I've been using this:
str2 = str1.replace(/[^\w]/gi, '');
It works fine, but falls foul of JSLint for having an insecure '^'
as outlined in the posts here and here.
The consensus is that it is better to use your regex
to specify what is allowed rather than what is not. No one ever demonstrates how to do this, however. I've even got Flanagan and Crockford in front of me here, but to my shame I'm still not sure what to do.
So... how do you set str2
to only allow the \w
characters found in str1
using a positive test rather than a negative one?
Try with \W
(capital W).
The \w
selects word, while \W
selects not word. And looks a bit nicer in the expression.
Here's a RegEx cheatsheet, it comes handy while you're coding!

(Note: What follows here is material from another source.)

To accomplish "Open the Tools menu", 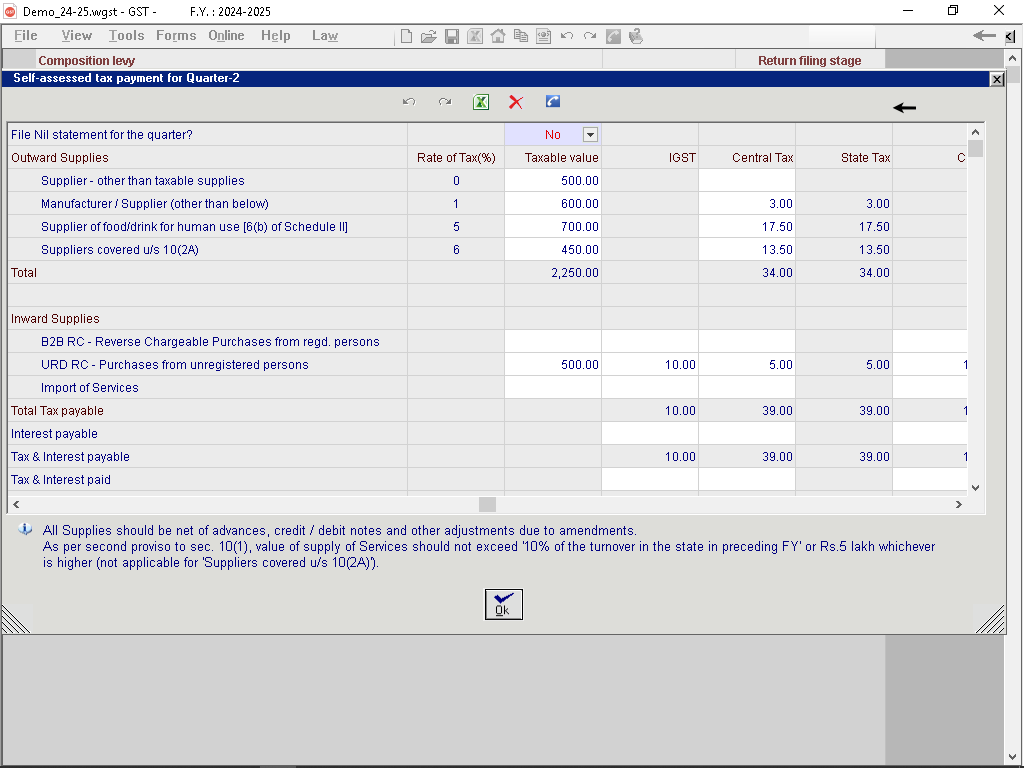I will coord(126,36).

Your example is too simple to demonstrate the point of not using ^
in regex.
A better example can be: HTML code clean up in a form submit, where you want to allow HTML tags, but don't want people to inject XSS (Cross-Site Scripting) attack. In this case, if you use blacklist approach, you cannot reliably remove all attack codes, since the attacker can alter the syntax to avoid your filter - or adapt the code so that the filtered code will give back the attack code. The correct approach is to use a white-list and list out all the tags allowed, plus allowed attributed. This example may not related to regex - since regex should not be used to parse HTML, but it demonstrate the point about white-list versus black-list approach in filtering.
It depends on what you want to do.
You can either only allow the \w
charset and throw an error when the string contains characters other than those in the \w charset, by doing something like this:
str1='blah blah string';
if(str1.match(/^\w*$/gi)
{
//do something
}
else
{
//alert and/or throw error
}
Or you can accept whatever is being defined as str1 and filter out the characters that you don't want. Which is what you are currently doing. Example:
str1='blah blah some string';
str1=str1.replace(/\W/gi,'');
Note: the above is a shorter version of what you are doing. str2 = str1.replace(/[^\w]/gi, '');